You've seen how the vehicle moves faster than the ruler along the table?

So what?
You presumably understand an epicyclic gearbox - that isn't much different.
Draw it on paper for yourself.
As you pull the ruler along the large wheel has to roll with it, driving the inner barrels of the spools but the outer rims of the spools want to roll further because their circumference is larger that the inner barrels, so they do! there is nothing stopping them.

No magic trick or transference of energy (much) just fecking gearing!
 
Saying it a dozen times does not make it right -
How does the cart gain energy from the movement of the wind relative to the ground?

Look at the 'under the ruler' video. That shows a vehicle in contact with 2 surfaces that move relative to each other, producing motion faster than the surfaces. It uses gearing to do that.

When you replace the upper wheel and ruler by air and a prop, it works in just the same way. Just as the wheel rolls forward along the ruler the prop moves forward through the air.
 
I think we should leave out the windmill driven boat going upwind. It works, but at a fraction of the windspeed, because of the losses in the system.Windmill/prop losses, drivetrain losses and water prop efficiency.Plus the hull friction.
And leave out Oracle too, tacking downwind is not what is under discussion.
A
 
A vote for 'doesn't demonstrate what they think' ...

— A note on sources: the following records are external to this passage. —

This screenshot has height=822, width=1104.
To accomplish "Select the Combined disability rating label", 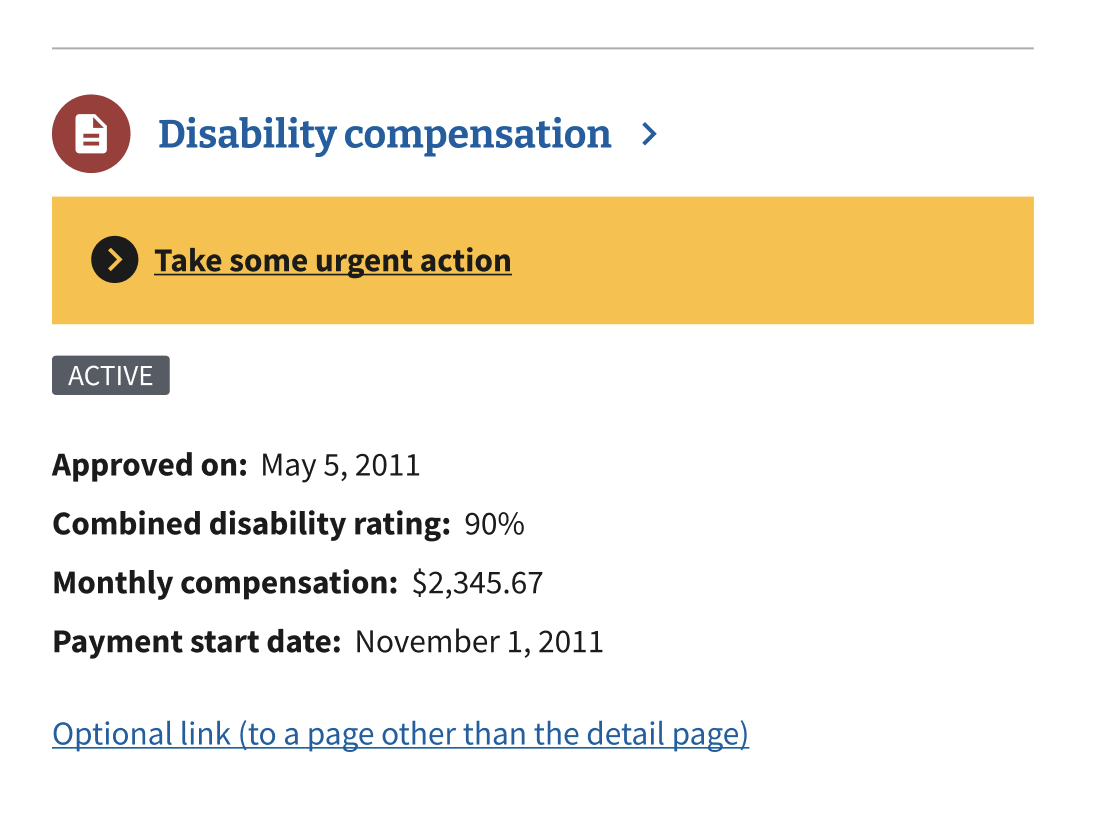I will (x=251, y=524).
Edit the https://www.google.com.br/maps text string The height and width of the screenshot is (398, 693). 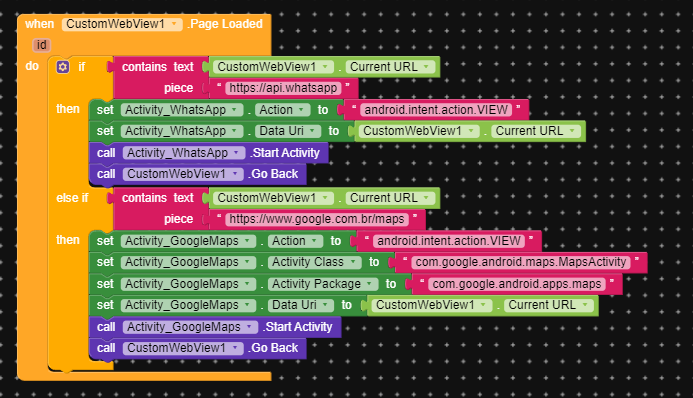[317, 219]
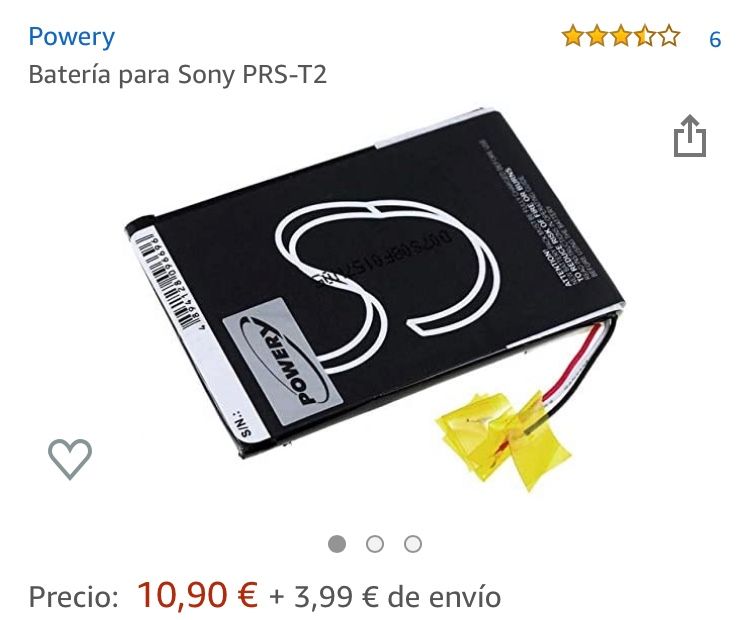Add product to wishlist with heart icon
Screen dimensions: 737x620
coord(70,458)
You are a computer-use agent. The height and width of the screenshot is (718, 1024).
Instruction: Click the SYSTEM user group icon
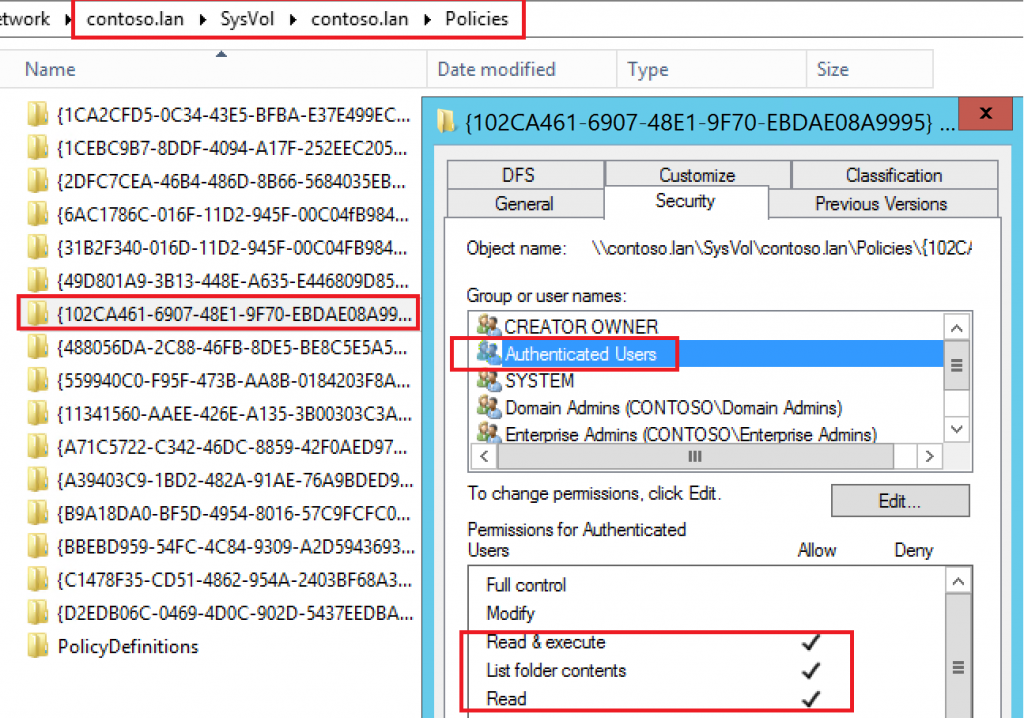(x=489, y=381)
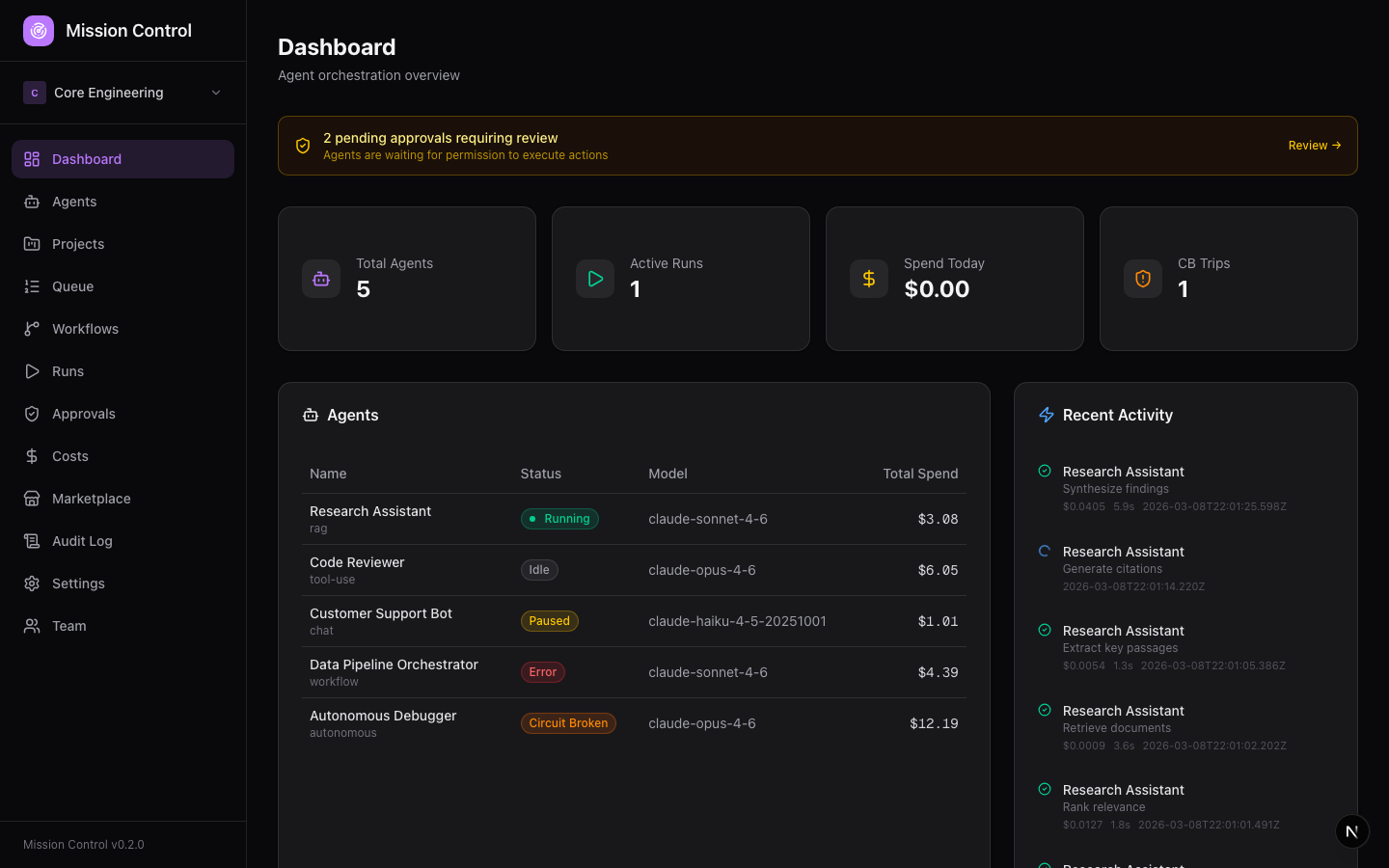
Task: Open the Marketplace icon in sidebar
Action: 30,499
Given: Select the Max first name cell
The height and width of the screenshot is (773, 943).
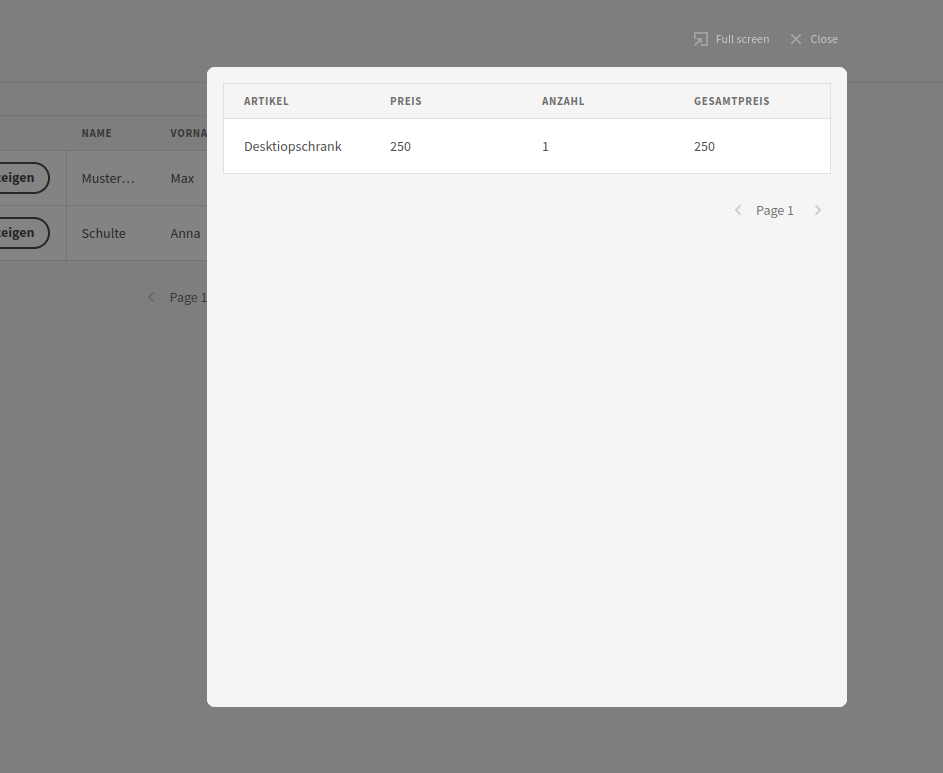Looking at the screenshot, I should (x=182, y=178).
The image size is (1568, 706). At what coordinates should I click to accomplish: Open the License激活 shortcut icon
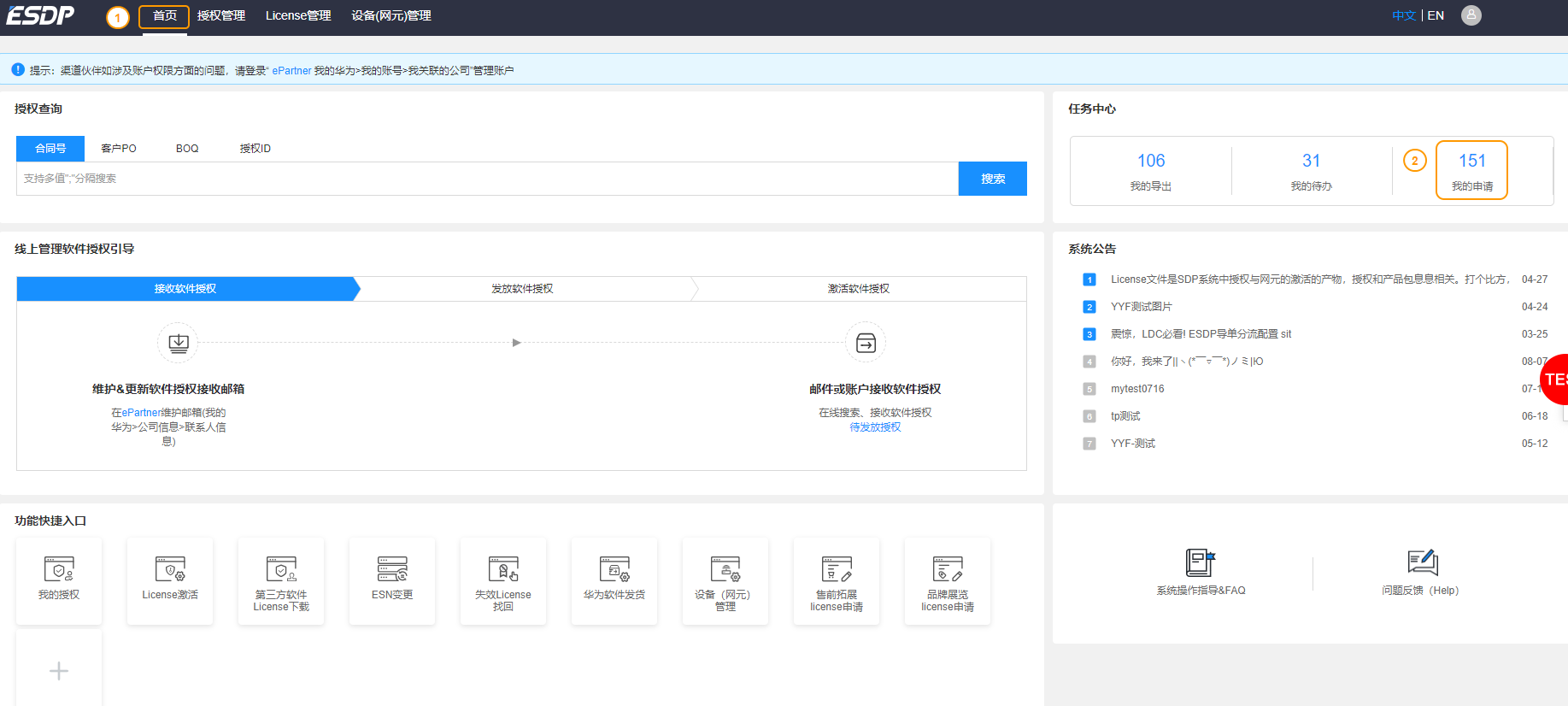click(x=169, y=569)
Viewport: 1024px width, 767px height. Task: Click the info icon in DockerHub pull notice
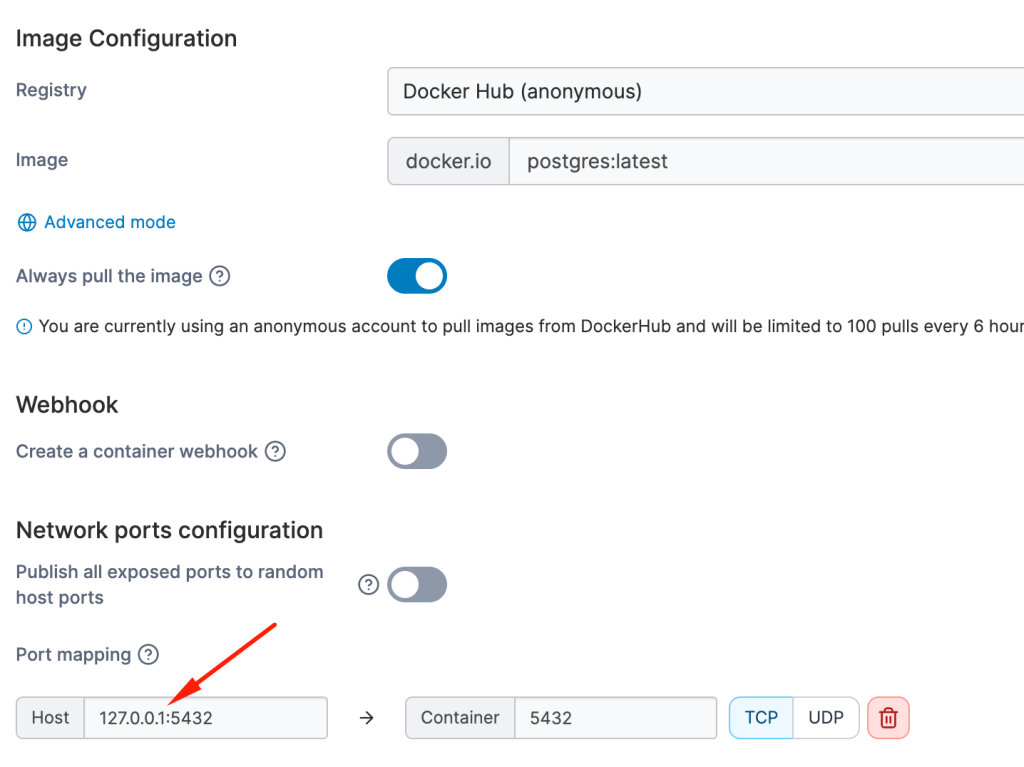24,327
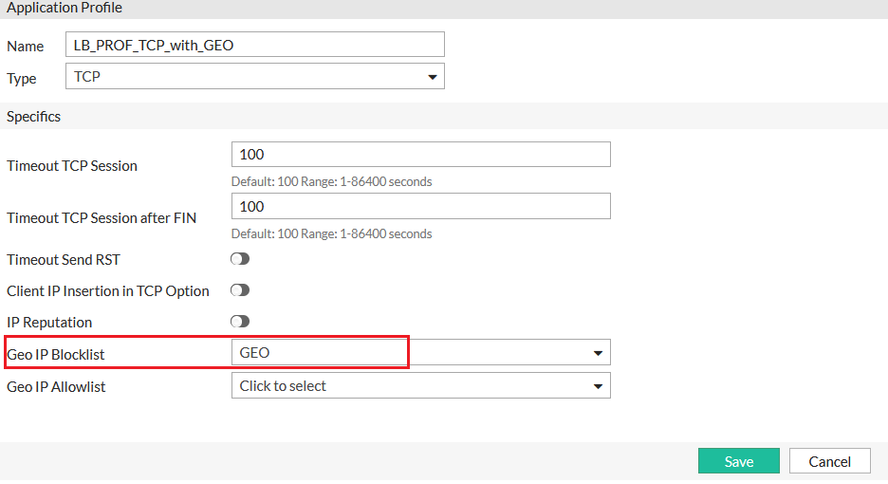Toggle the Timeout Send RST switch

click(240, 259)
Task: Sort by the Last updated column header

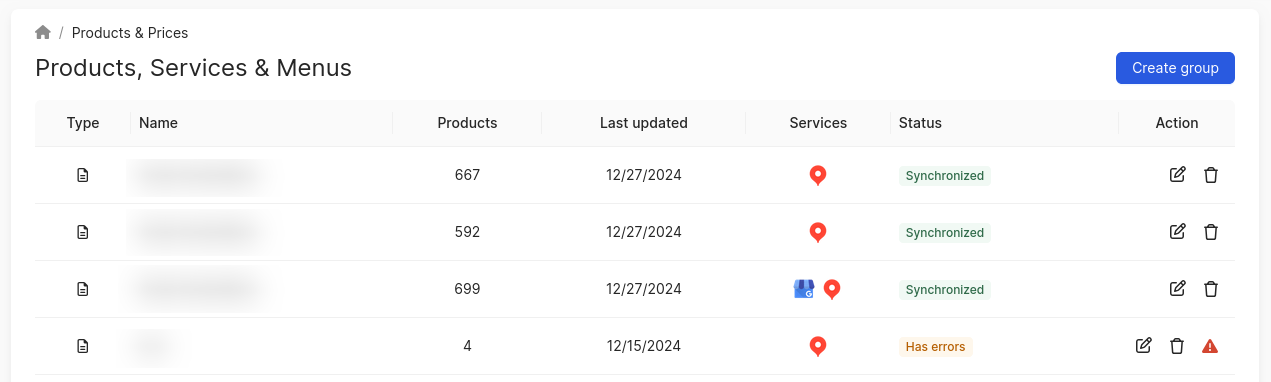Action: [x=644, y=123]
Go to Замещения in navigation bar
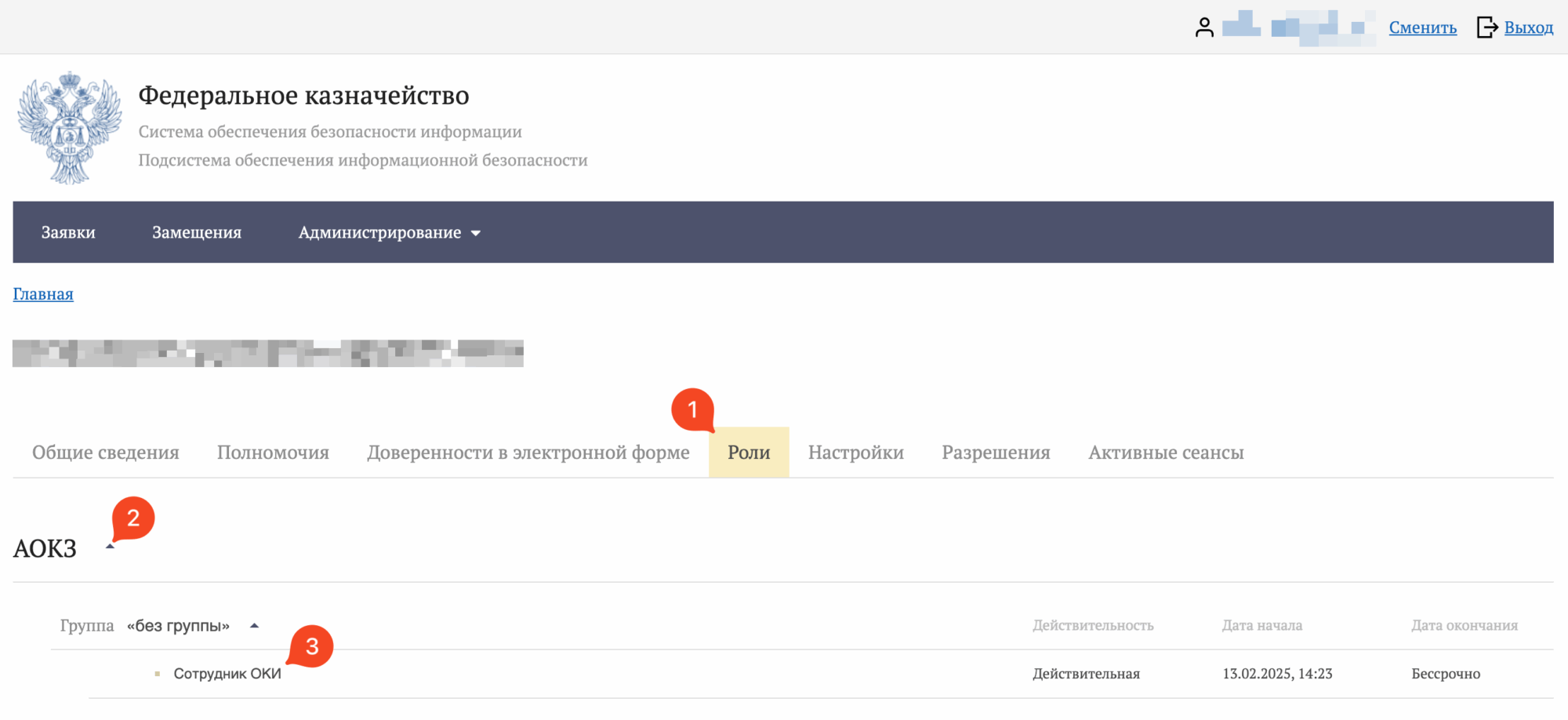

These are cute toys, but sadly the treadmill doesn't prove anything. The operator is simply putting energy into the system by holding it still on the treadmill; when released the prop has enough stored enery to overcome the friction and other losses between wheel and prop(which are minimised in construction) and drive it forward for a short time.

Note that there is some energy driven into the prop by the wheels, the stored energy only has to overcome losses, so in a well constructed model the stored energy doesn't have to be all that big to drive it a short distance.